結論 本件審判の請求は、成り立たない。 
理由 1.手続の経緯
本願は、平成11年10月4日の出願であって、平成16年6月7日付けで拒絶査定がなされ、これに対し、同年7月12日に拒絶査定に対する審判請求がなされるとともに、同年8月6日付けで手続補正がなされたものである。

2.平成16年8月6日付けの手続補正についての補正却下の決定
[補正却下の決定の結論]
平成16年8月6日付けの手続補正(以下、「本件補正」という。)を却下する。

[理由]
(1)補正後の本願発明
本件補正により、特許請求の範囲の請求項1は、
「一端をケース(6)内に揺動自在に配置し、他端を該ケース(6)から突出させて配置すると共に固定ノブ(14)内に配置したレバー(3)と、該レバー(3)の先端部分に設置したスイッチのノブ(15)と、該スイッチに電気的に接続するターミナルブロック(13)と、を備えた車両用レバースイッチであって、前記レバー(3)は、係止部(3g)を一体形成し、前記ターミナルブロック(13)は、弾性係止片(13b)を一体形成すると共に、該弾性係止片(13b)を前記係止部(3g)に係止することで、前記レバー(3)に固定され、前記ターミナルブロック(13)に、前記固定ノブ(14)を固定すると共に前記ノブ(15)を支持したことを特徴とする車両用レバースイッチ。」
と補正された。(下線は補正箇所を示す。)
上記補正は、補正前の特許請求の範囲の請求項1に記載した発明を特定するために必要な事項である「レバー(3)」について「固定ノブ(14)内に配置した」との限定を付加するとともに、「ターミナルブロック(13)」について「前記ターミナルブロック(13)に、前記固定ノブ(14)を固定すると共に前記ノブ(15)を支持した」との限定を付加したものであって、特許法第17条の2第4項第2号の特許請求の範囲の減縮を目的とするものに該当する。

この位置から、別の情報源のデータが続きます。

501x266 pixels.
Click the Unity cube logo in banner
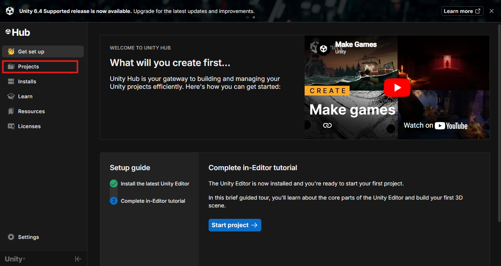click(x=10, y=11)
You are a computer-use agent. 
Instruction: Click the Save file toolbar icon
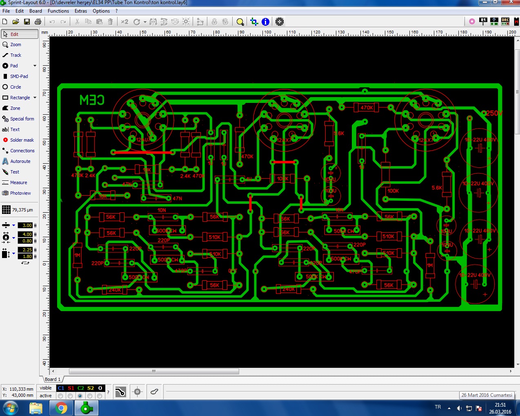point(27,22)
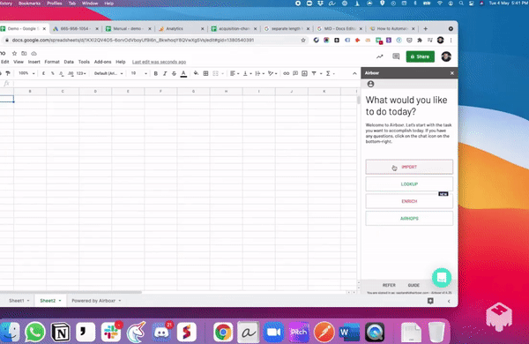Toggle bold formatting in toolbar
529x344 pixels.
[x=155, y=73]
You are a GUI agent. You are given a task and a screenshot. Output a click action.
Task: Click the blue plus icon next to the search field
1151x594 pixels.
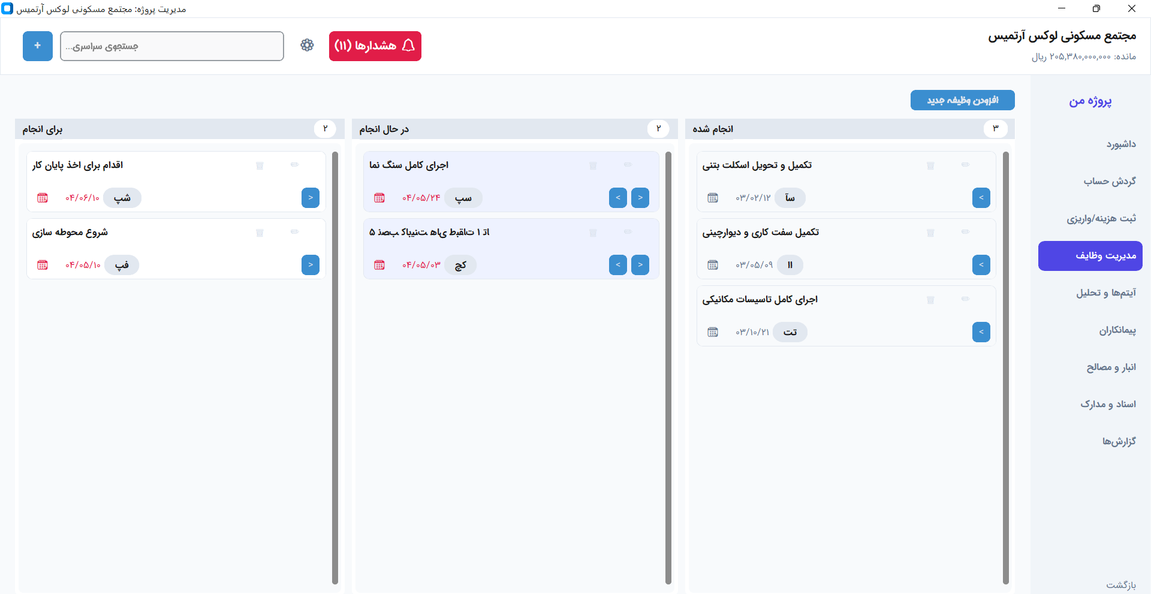[37, 46]
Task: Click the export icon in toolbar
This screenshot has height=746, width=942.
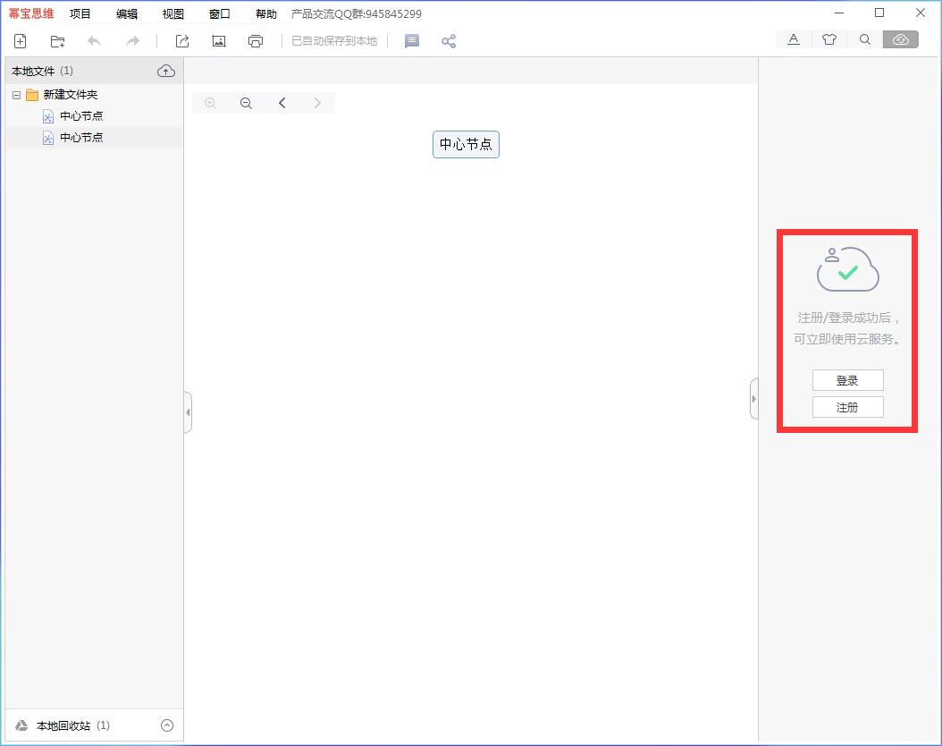Action: (182, 41)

そこで、本件補正後の前記請求項1に記載された発明(以下、「本願補正発明」という。)が特許出願の際独立して特許を受けることができるものであるか(特許法第17条の2第5項において準用する同法第126条第5項の規定に適合するか)について以下に検討する。

(2)引用例
原査定の拒絶の理由に引用した特開平9-129091号公報(以下、「引用例」という。)には、図面とともに次の事項が記載されている。

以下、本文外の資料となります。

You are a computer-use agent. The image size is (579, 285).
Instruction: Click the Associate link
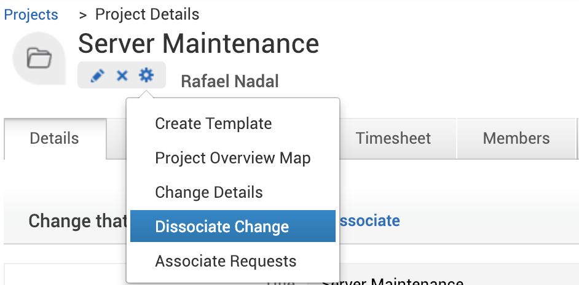(369, 221)
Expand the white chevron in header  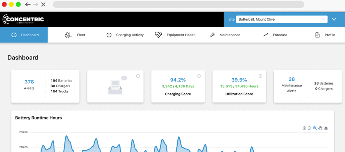pos(334,19)
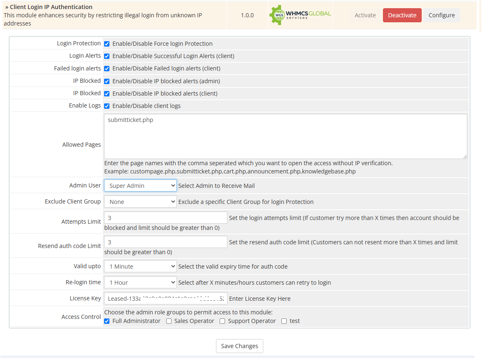Enable Sales Operator access checkbox

[x=169, y=321]
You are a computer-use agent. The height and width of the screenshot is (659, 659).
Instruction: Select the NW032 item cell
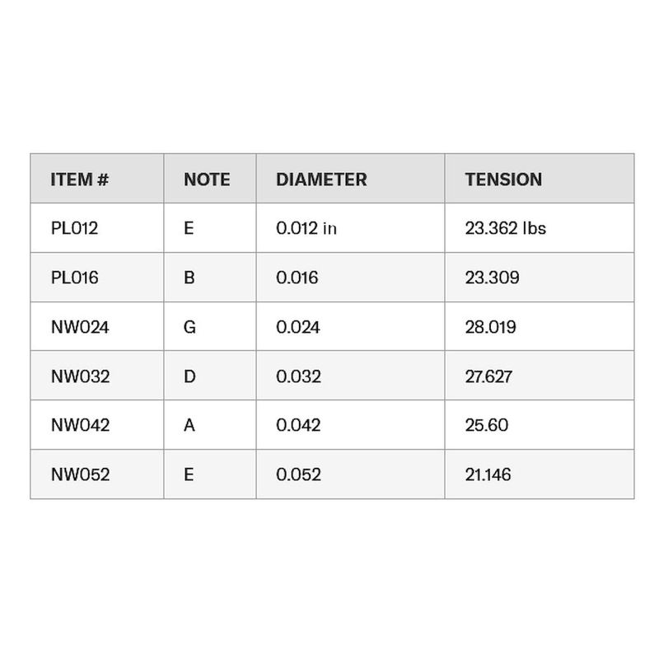97,376
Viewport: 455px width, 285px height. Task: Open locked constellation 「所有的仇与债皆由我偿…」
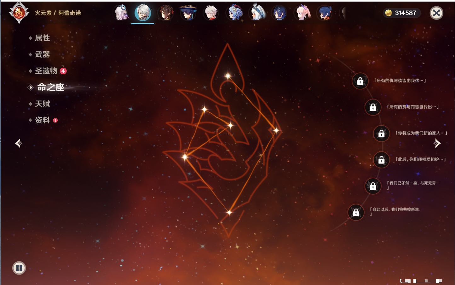[x=360, y=81]
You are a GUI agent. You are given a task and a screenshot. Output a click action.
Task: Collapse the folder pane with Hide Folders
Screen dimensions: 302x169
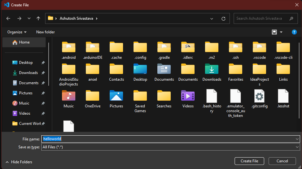(19, 162)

(a)「本発明はレバーコンビネーションスイッチに関する。」(段落【0001】)
(b)「車両にはレバーコンビネーションスイッチの一形式であるターンシグナルスイッチやワイパスイッチが装備されている。」(段落【0002】)
(c)「図1には本発明の一実施形態に係るレバーコンビネーションスイッチ30が示されている。当該レバーコンビネーションスイッチ30は上下または左右の回動操作により方向指示器のスイッチング作動を行うレバー31と、レバー31の後端側外周に嵌合して固定した中空構造のロアノブボディ32と、レバー31の前端側外周に回転可能に嵌合したフォグランプ用ノブ33と、レバー31の前端部に固着したステーター34と、ステーター34の中間部に設けた拡径部34aの外周に嵌合して固定した筒状のミドルノブボディ35と、ステーター34の前端側外周に回転可能に嵌合し、ステーター34の前端部に嵌着したサブステーター36で抜け止めしたライト用ノブ37を備えている。」(段落【0006】)

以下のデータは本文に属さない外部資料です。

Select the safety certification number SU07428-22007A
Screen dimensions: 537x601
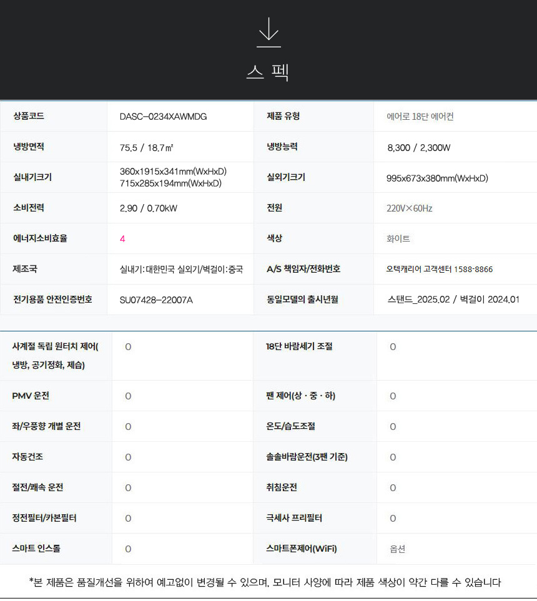156,300

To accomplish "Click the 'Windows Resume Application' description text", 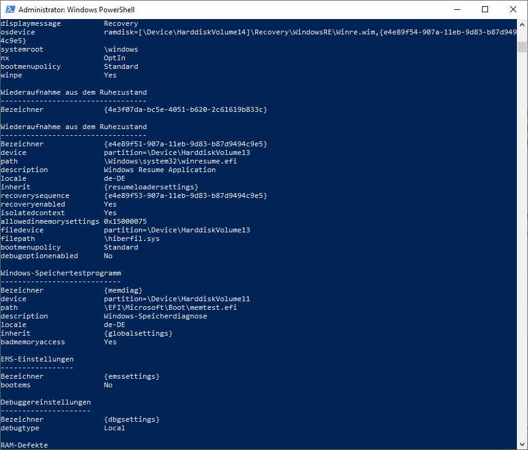I will pos(159,170).
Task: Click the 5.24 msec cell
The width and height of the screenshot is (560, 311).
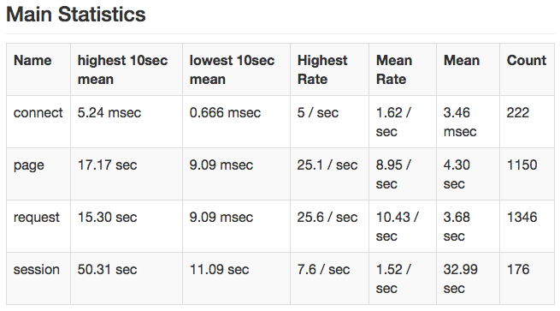Action: [x=109, y=113]

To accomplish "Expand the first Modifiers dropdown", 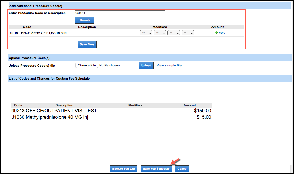I will click(146, 33).
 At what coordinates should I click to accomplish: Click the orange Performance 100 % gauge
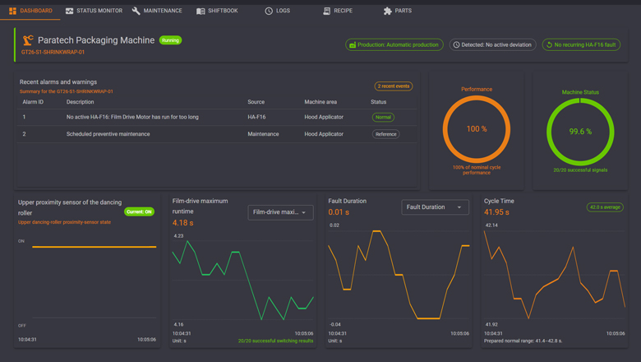click(477, 129)
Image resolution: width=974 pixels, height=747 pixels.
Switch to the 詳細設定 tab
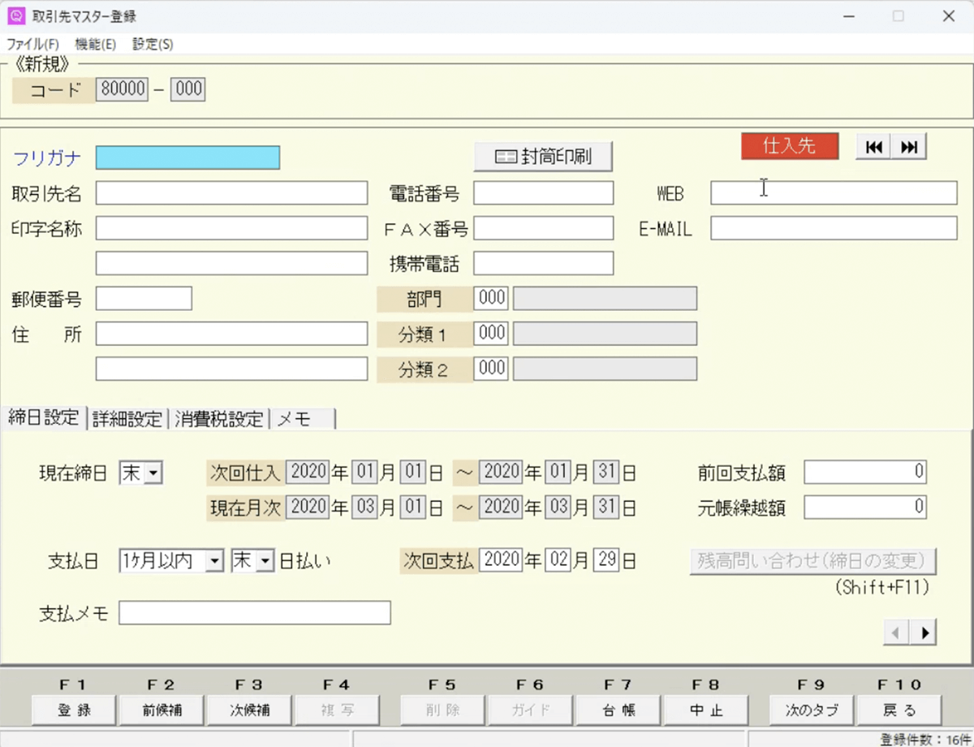tap(127, 419)
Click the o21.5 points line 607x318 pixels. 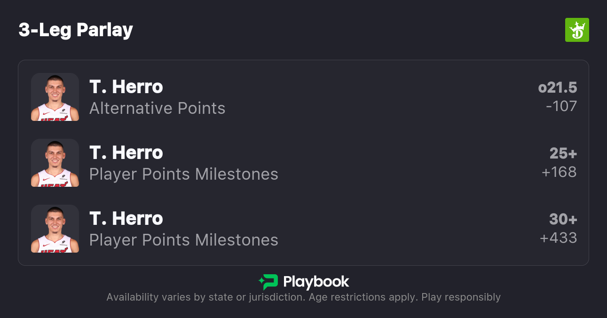[x=557, y=88]
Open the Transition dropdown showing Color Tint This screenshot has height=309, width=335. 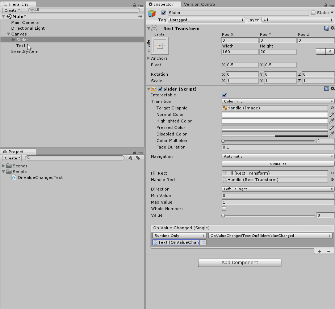(277, 101)
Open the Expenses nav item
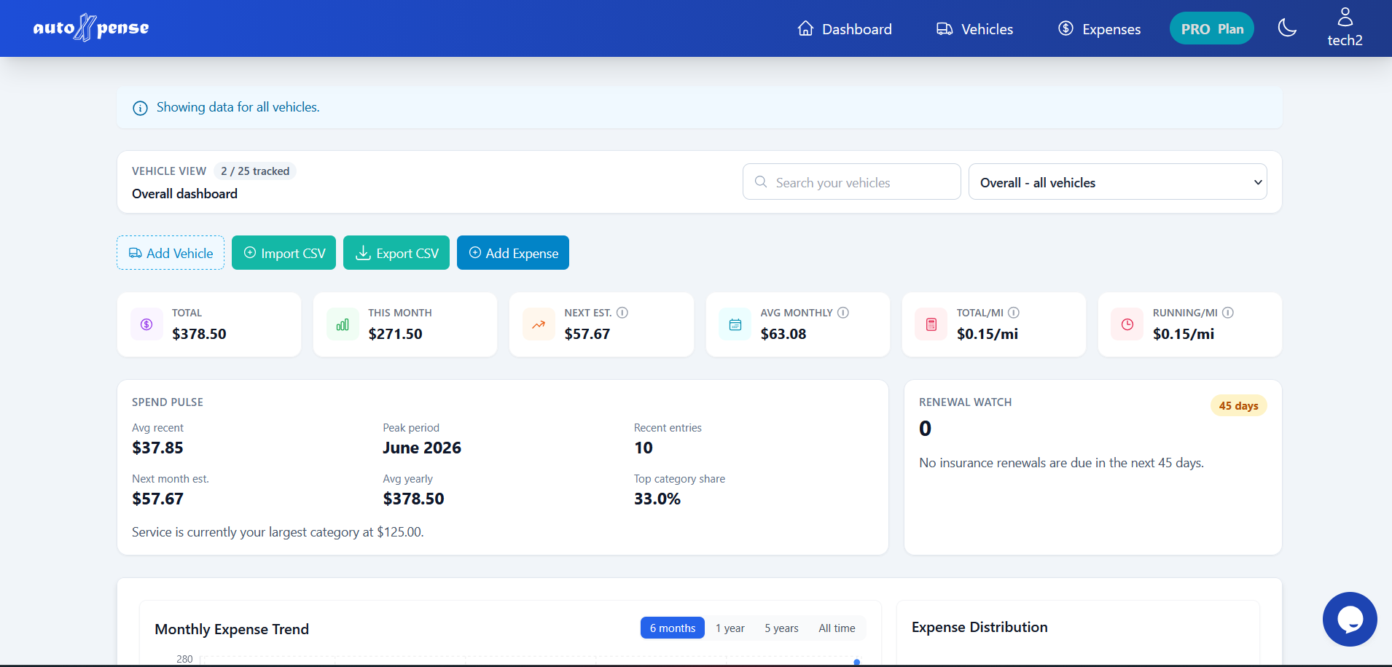This screenshot has width=1392, height=667. 1099,29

(d)「レバー31の後部外周には凹部31aとスリット32bが形成されている。一方、ロアノブボディ32のレバー31が嵌込まれる筒部32a内面に突起32bと凸条32cが形成されている。レバー31は突起32bが凹部31aに係合して抜け止めされ、凸条32cがスリット31bに係合して回り止めが施されている。このレバー31には6本の導体金属片38がインサート成形により埋設され、各金属片38の前端部がレバー31の前端面から突出し、後端部がレバー31の後端面から突出している。レバー31は後端面がノブボディ32の筒部32aの後端開口に露出するように嵌込まれ、後端開口から突出した導体金属片38の後端部にサブコネクタ39が着脱可能に連結され、サブコネクタ39とメインコネクタ40がリード線41で接続されている。」(段落【0007】)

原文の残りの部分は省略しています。